(WHAT IS BEING ASKED): Collect every line below that contains the word "computer".

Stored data
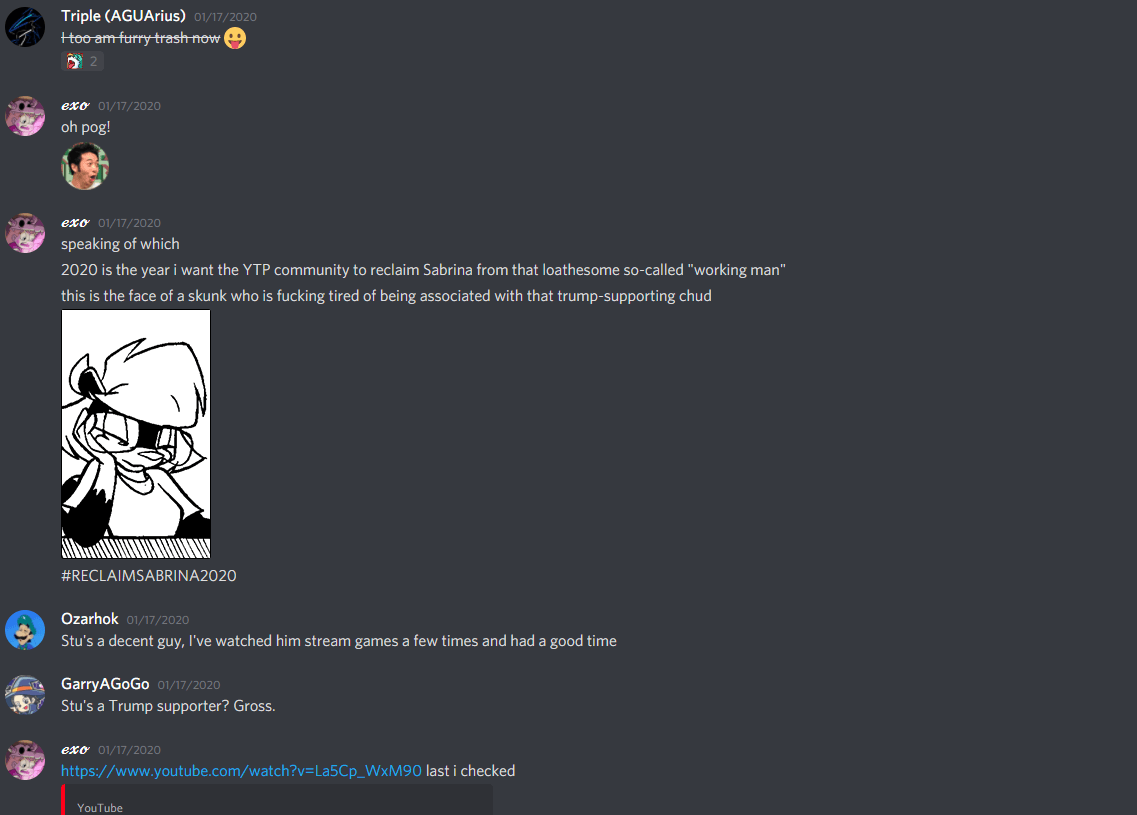Click the strikethrough 'I too am furry trash now' text

click(x=141, y=38)
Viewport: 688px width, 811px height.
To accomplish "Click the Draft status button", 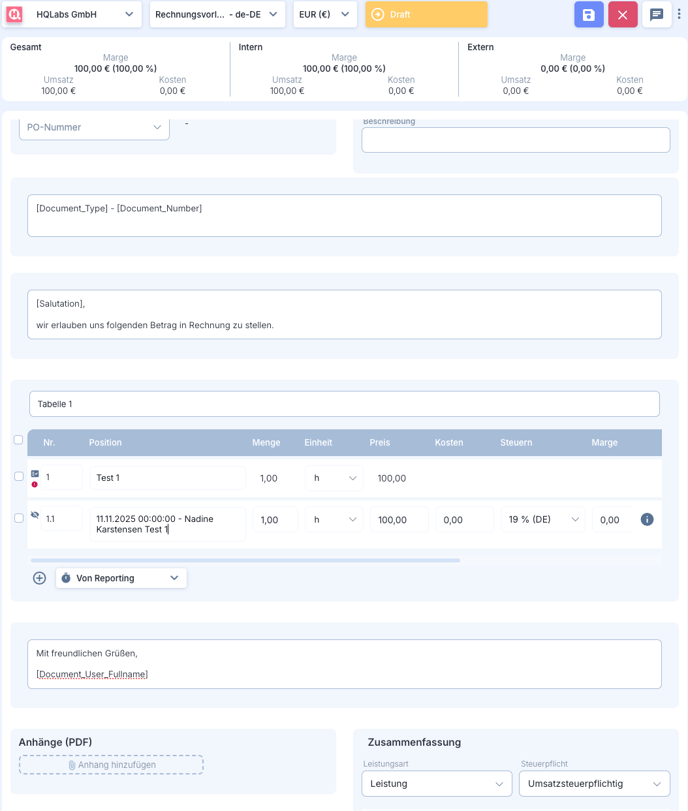I will click(426, 15).
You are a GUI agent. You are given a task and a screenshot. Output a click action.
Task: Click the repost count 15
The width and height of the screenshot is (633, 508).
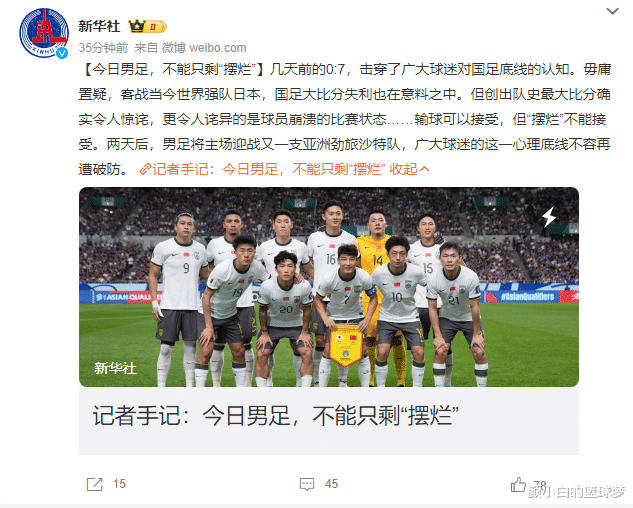pos(119,484)
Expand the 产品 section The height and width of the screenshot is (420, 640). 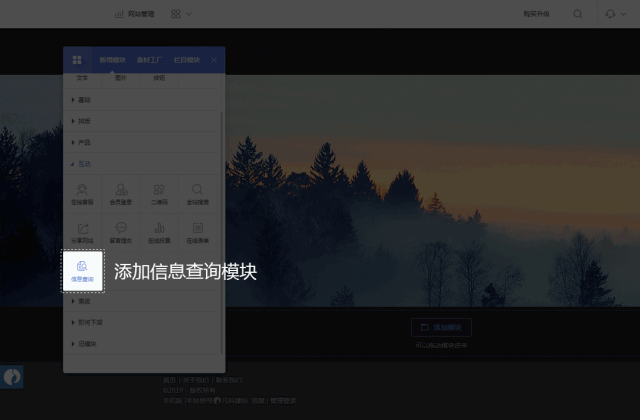tap(85, 142)
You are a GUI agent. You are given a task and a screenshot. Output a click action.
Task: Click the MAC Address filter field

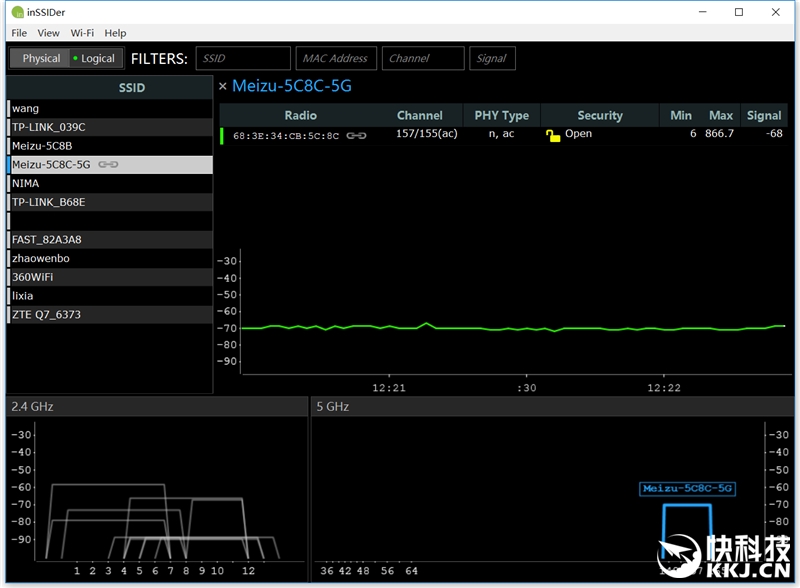335,58
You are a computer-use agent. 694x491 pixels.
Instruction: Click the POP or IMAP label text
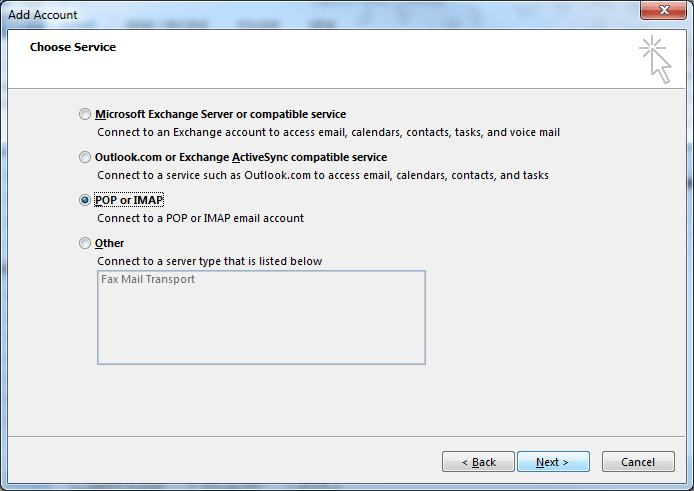[x=129, y=200]
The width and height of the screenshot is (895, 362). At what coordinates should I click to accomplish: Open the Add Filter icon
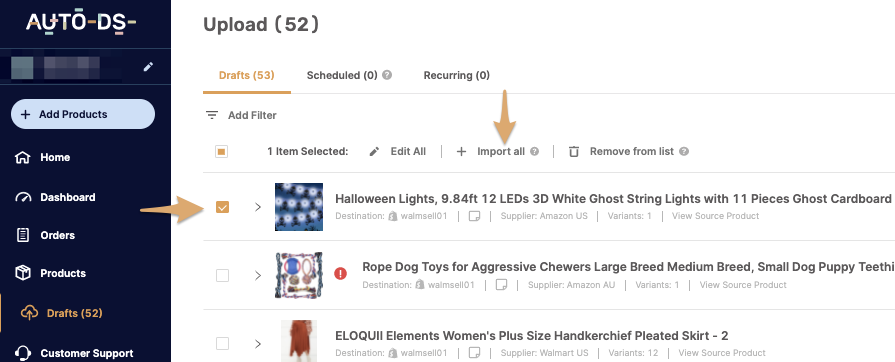(212, 115)
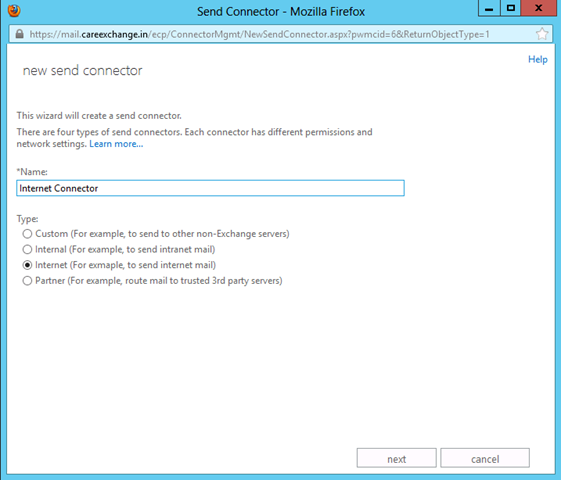This screenshot has height=480, width=561.
Task: Select the Internal connector type
Action: 27,249
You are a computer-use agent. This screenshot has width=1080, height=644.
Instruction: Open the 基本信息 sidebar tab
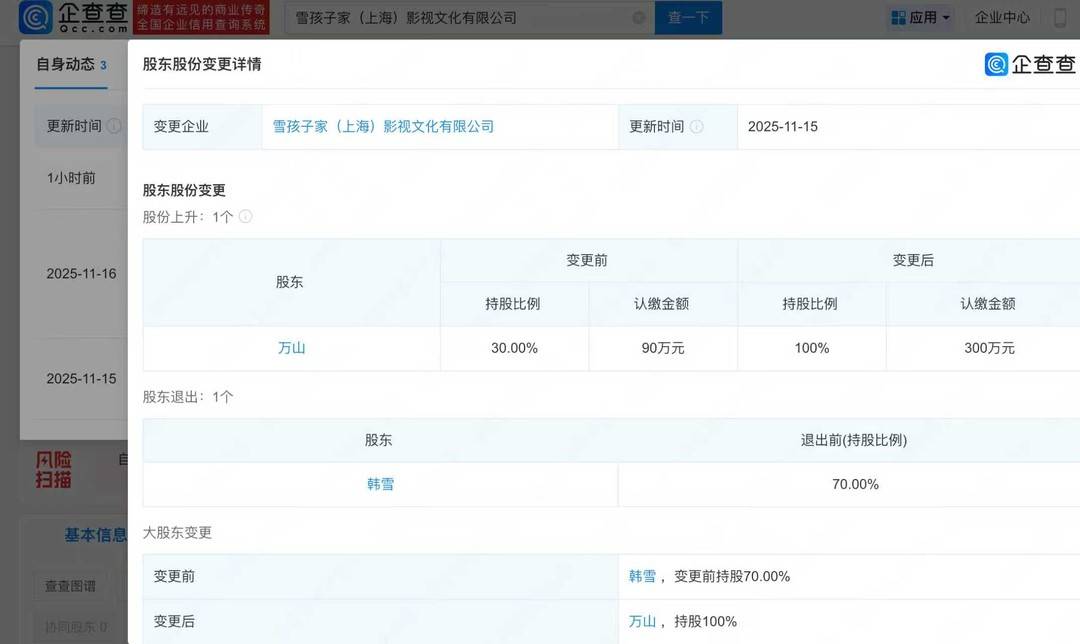[95, 535]
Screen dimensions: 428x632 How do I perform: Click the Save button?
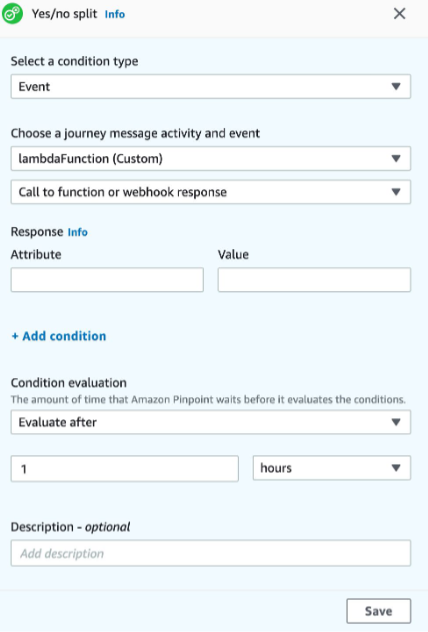[x=378, y=611]
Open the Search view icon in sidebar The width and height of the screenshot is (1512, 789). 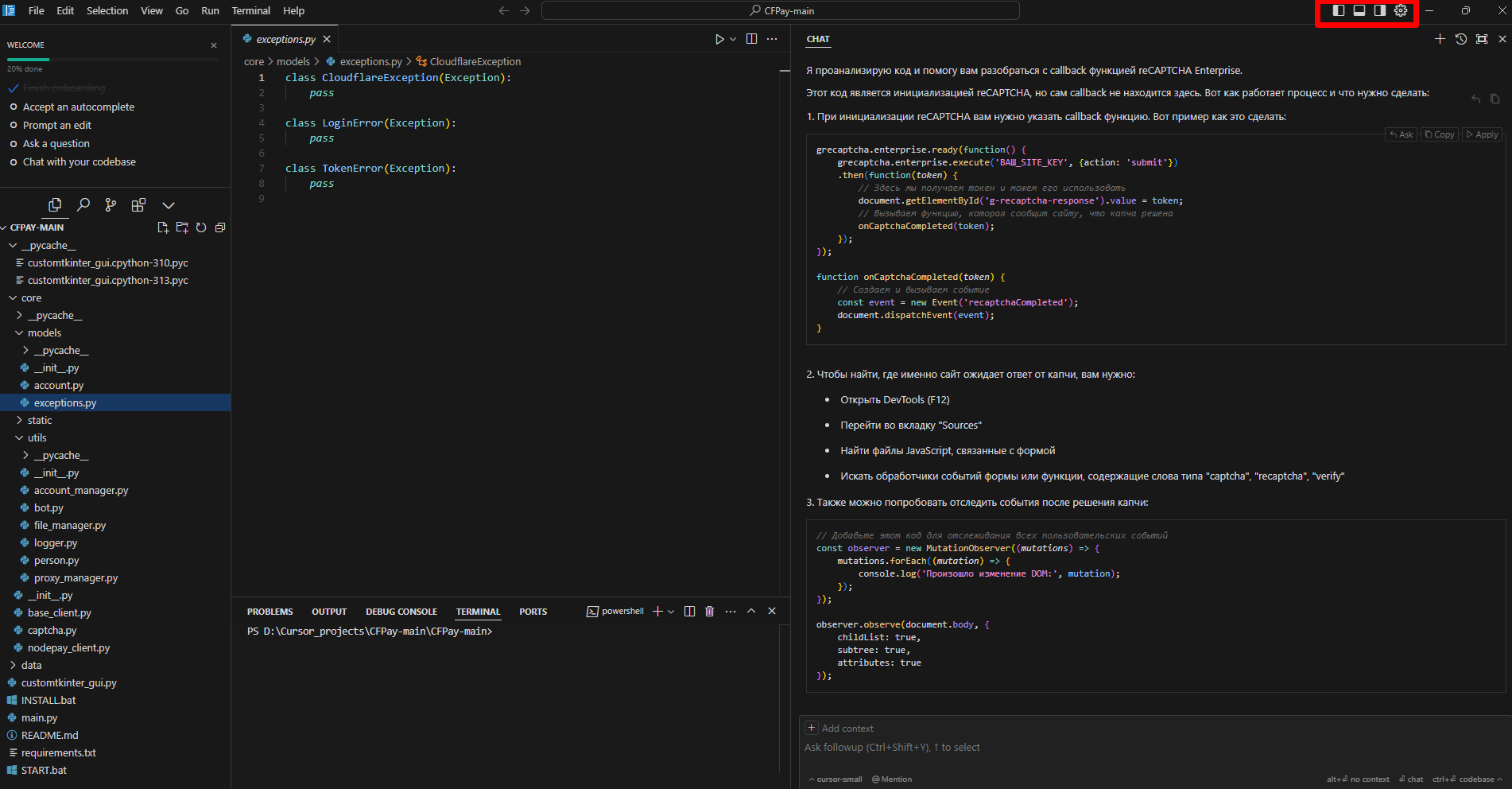[x=83, y=205]
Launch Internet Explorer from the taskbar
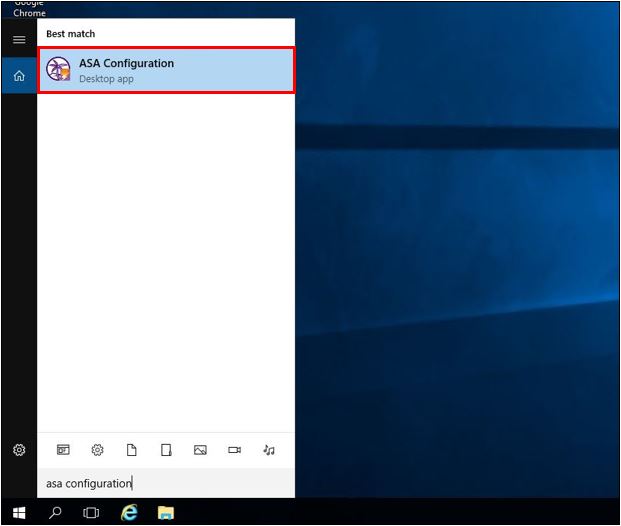The width and height of the screenshot is (621, 526). pyautogui.click(x=129, y=513)
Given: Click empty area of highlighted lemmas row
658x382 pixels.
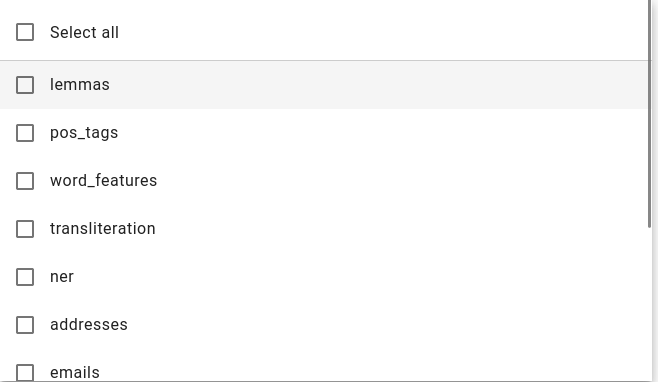Looking at the screenshot, I should (378, 85).
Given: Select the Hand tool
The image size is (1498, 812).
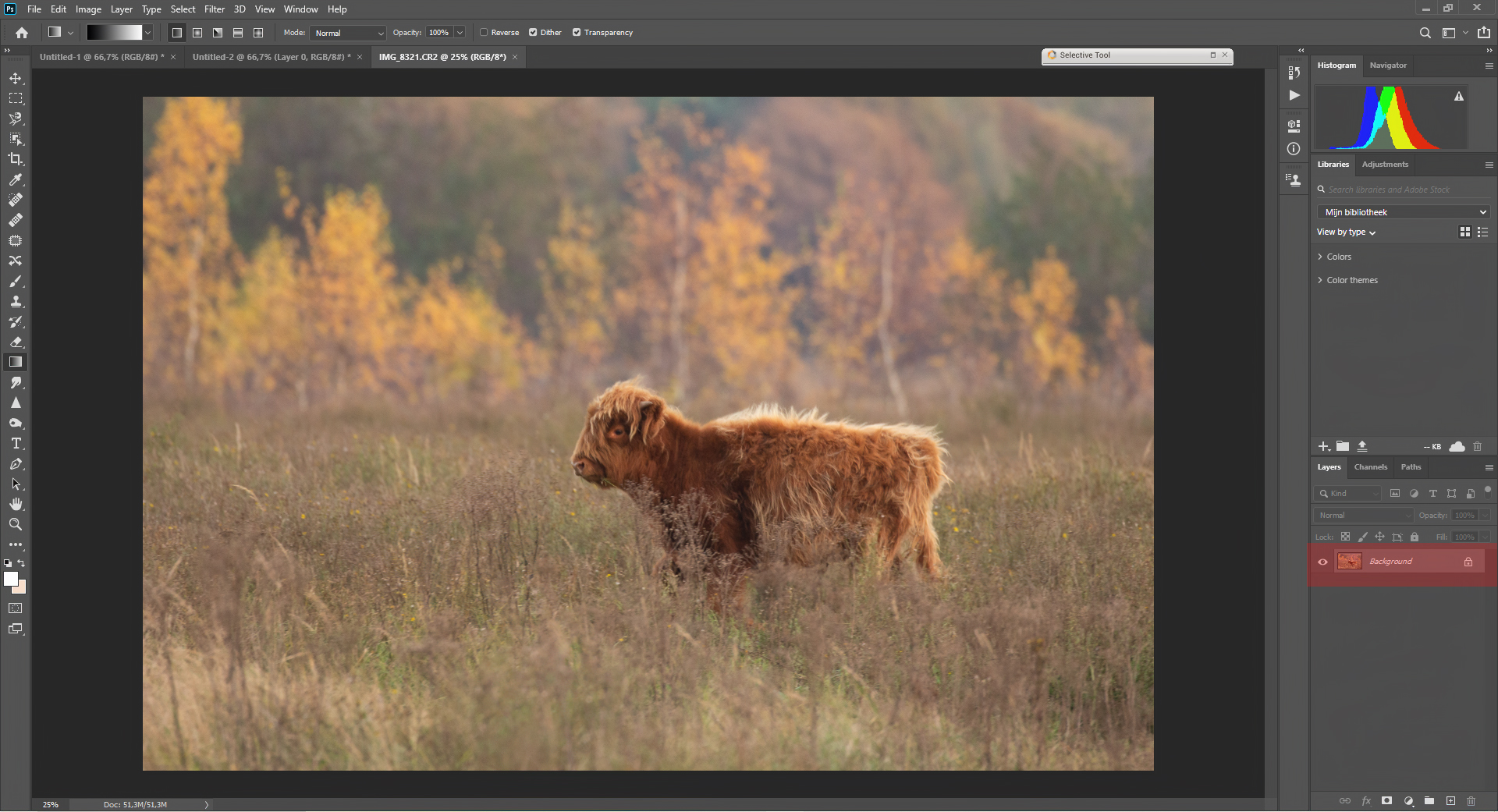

(YOUR RESPONSE):
You are a computer-use agent. 694x491 pixels.
You are a computer-use agent. This screenshot has width=1080, height=644.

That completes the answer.